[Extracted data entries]
↓↓↓

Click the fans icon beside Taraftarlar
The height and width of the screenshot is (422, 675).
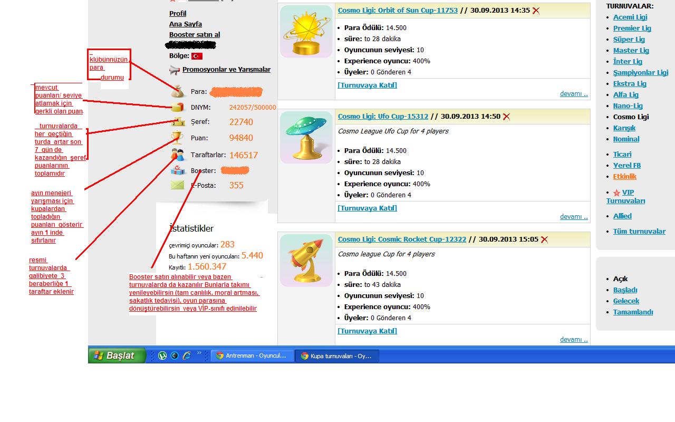(x=178, y=155)
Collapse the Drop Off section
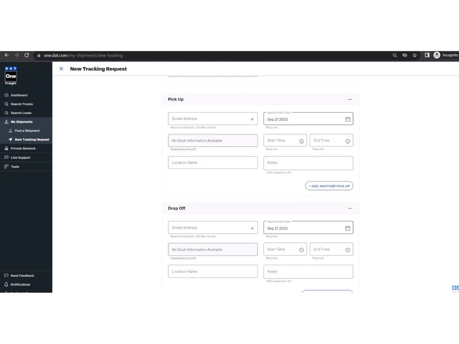 (350, 209)
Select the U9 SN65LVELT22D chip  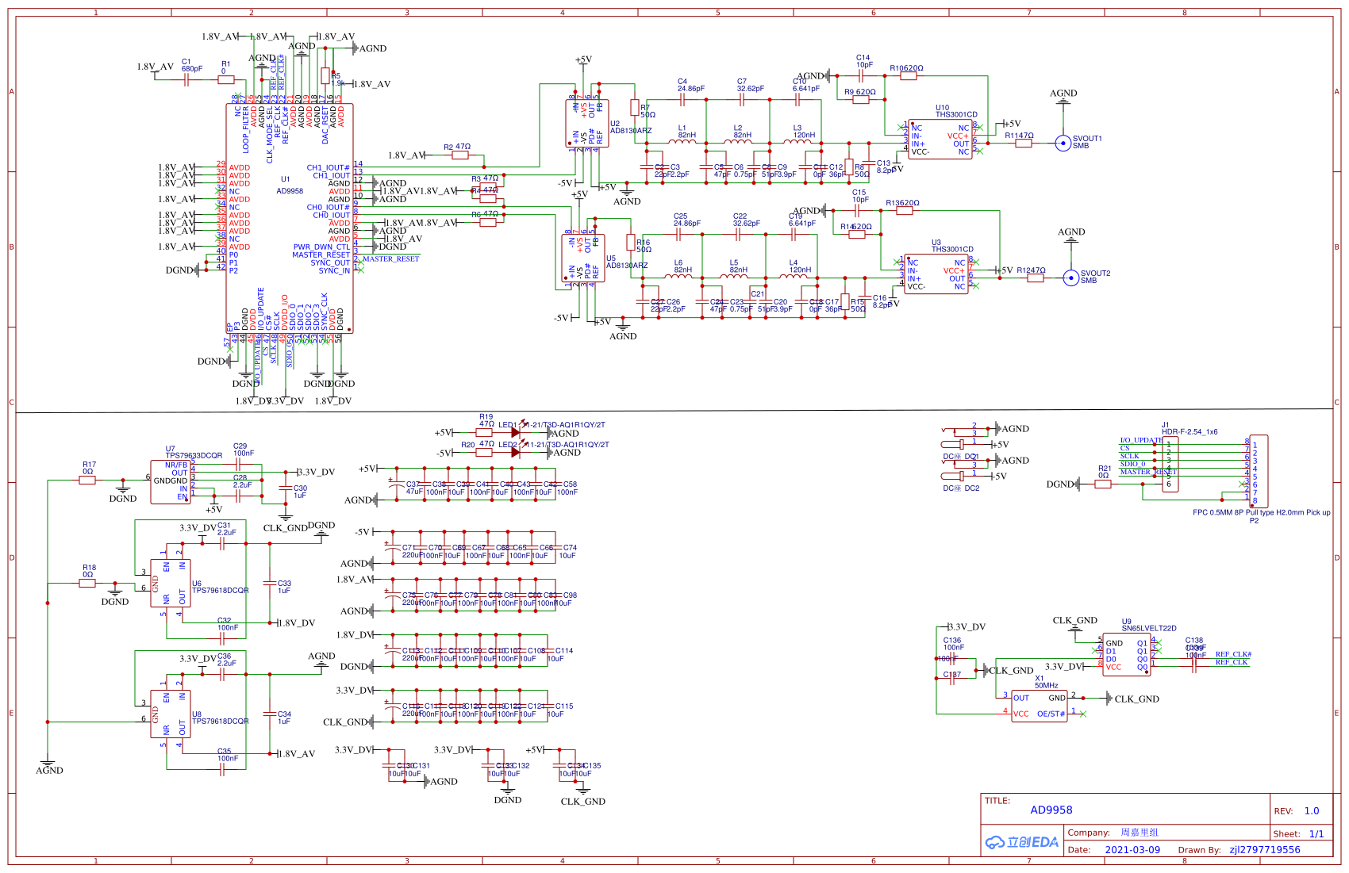pos(1126,655)

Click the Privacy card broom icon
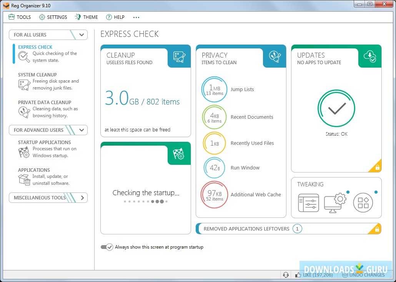[275, 57]
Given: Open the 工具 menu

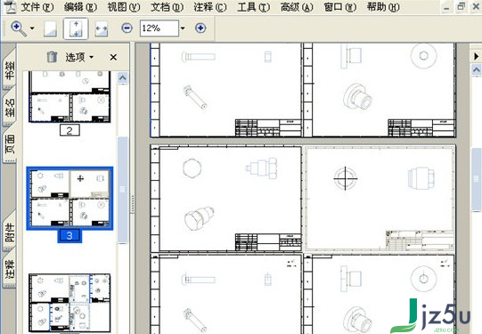Looking at the screenshot, I should pyautogui.click(x=253, y=7).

↑↑↑

■ Exercise directions ■
An exact copy of the lines from the one with "Click the Privacy card broom icon" through the end of the records: produce that and nothing more, leaving out the pictures.

■ Final answer ■
Click the Privacy card broom icon
[275, 57]
Given: Open the 工具 menu

Looking at the screenshot, I should pyautogui.click(x=253, y=7).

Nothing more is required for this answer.